Captain Anoop Sharma took over the reins as Chairman and Managing Director of The Shipping Corporation of India Ltd (SCI) in September last year. SCI is India’s largest shipping company with an owned fleet of 69 ships aggregating to 5.85 million DWT (3.27 million GT) and in addition manages/operates another 53 ships on behalf of various organisations.
Speaking exclusively to The Maritime Standard, Capt. Sharma said, “For the financial quarter ended 31st December 2016, we have reported a net profit of Rs. 12.49 crores, including other comprehensive income which is better than the results reported during the immediate preceding quarter. We are on the definite course for significant improvement and will certainly end the financial year in profit.”
These positive financial trends are being led by the tanker segment, with SCI’s five VLCCs in particular achieving more positive revenue streams. There have also been more positive results in the offshore sector, with SCI taking delivery of ‘SCI Sabarmati’, a 2013-built PSV that had been modified to perform as a multi-purpose support vessel (MPSV) last November. This vessel has now gone on charter, generating good results for the company.

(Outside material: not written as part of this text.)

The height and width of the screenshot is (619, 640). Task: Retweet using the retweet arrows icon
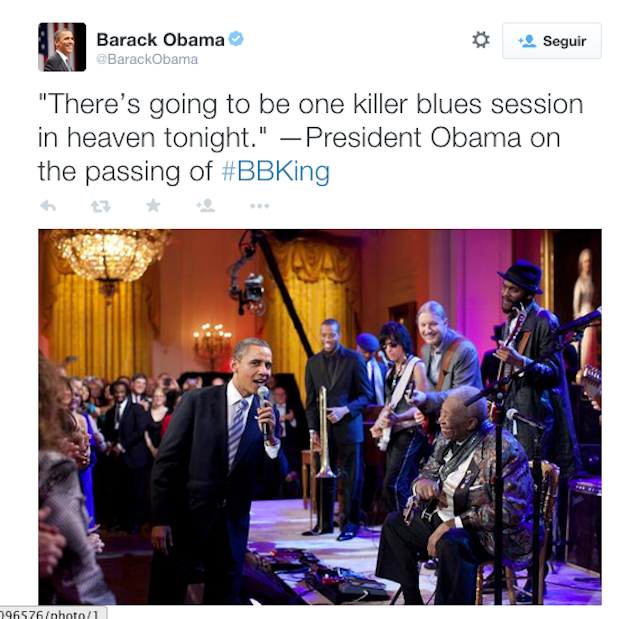click(100, 206)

SCI also operates a fleet of five container vessels in the liner trades, serving mainly routes between Asia, the Subcontinent and Europe. Captain Sharma says, “Rates on the Europe trades are improving and that is benefiting our bottom line. We are hopeful that this recovery will continue.”

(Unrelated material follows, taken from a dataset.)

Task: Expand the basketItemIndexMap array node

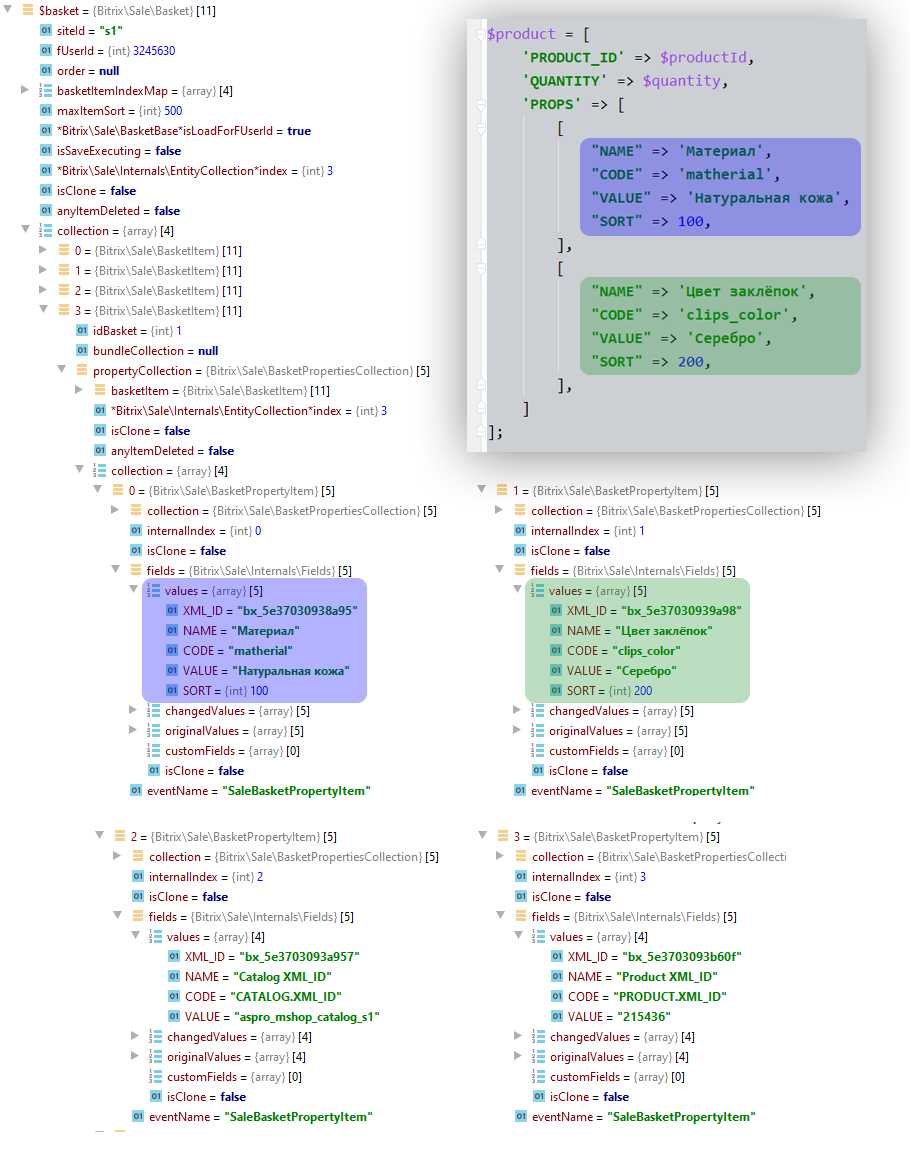Action: [25, 91]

Looking ahead in 2017, Captain Sharma says he is concerned about rising bunker prices and the newbuildings entering the bulk carrier market. High volume bulk carrier scrapping will be required if things are to improve, he suggests. However he expects to see continued improvements in the liner sector, and in India’s fast-growing coastal trades. He adds, “I am reasonably optimistic about 2017. Our focus will remain on tankers, where we have a fleet of 30 crude and product tankers in addition to our five VLCCs. The liner shipping and coastal trades offer plenty of positive opportunities as well.”
Last year the company entered into a liner shipping joint venture with Shreyas Shipping to restructure its SCI Middle East India Liner Express (SMILE) service to connect the east and west coasts of India with the Middle Eastern Gulf. Captain Sharma adds, “The restructured SMILE service is starting to work well. In addition, the opening of a new container terminal at Kandla will improve the outlook for SMILE service in the future.”

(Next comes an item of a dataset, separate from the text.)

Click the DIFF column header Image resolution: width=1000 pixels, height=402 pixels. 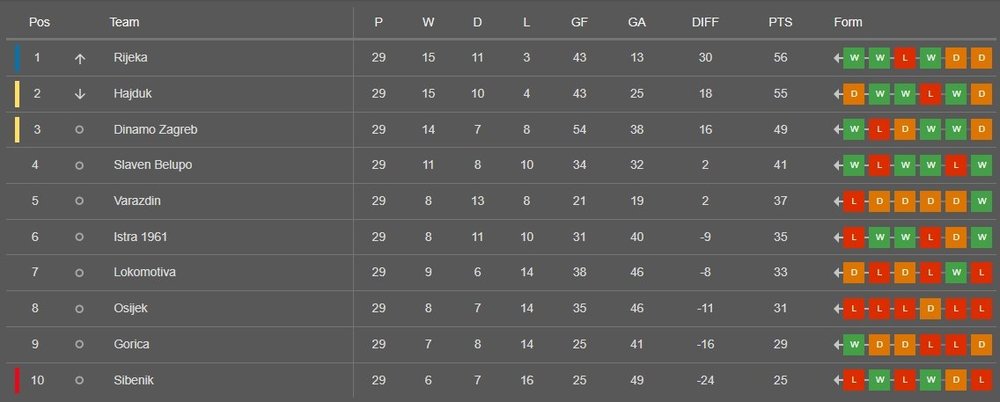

In recent months, SCI has also set up a new wholly owned subsidiary viz., ‘Inland & Coastal Shipping Pvt. Ltd’. This company will target opportunities in the Inland Waterways, where considerable scope for growth exists, Captain Sharma suggests.
Fleet addition and development plans are being worked out to take advantage of low asset prices. Having acquired one offshore vessel and converted to a MPSV, SCI has now contracted to acquire a second platform support vessel, and will carry out some modifications and is expected to be delivered to SCI by mid-2017. Captain Sharma reports that SCI is also on the lookout to acquire two Suezmax tankers and one VLGC in the second hand market. “We have floated tenders and I hope we can conclude these transactions within this fiscal,” says Captain Sharma. “Over the year ahead we anticipate that these investments will play an important role in increasing our revenues keeping the focus on tanker and offshore activities.”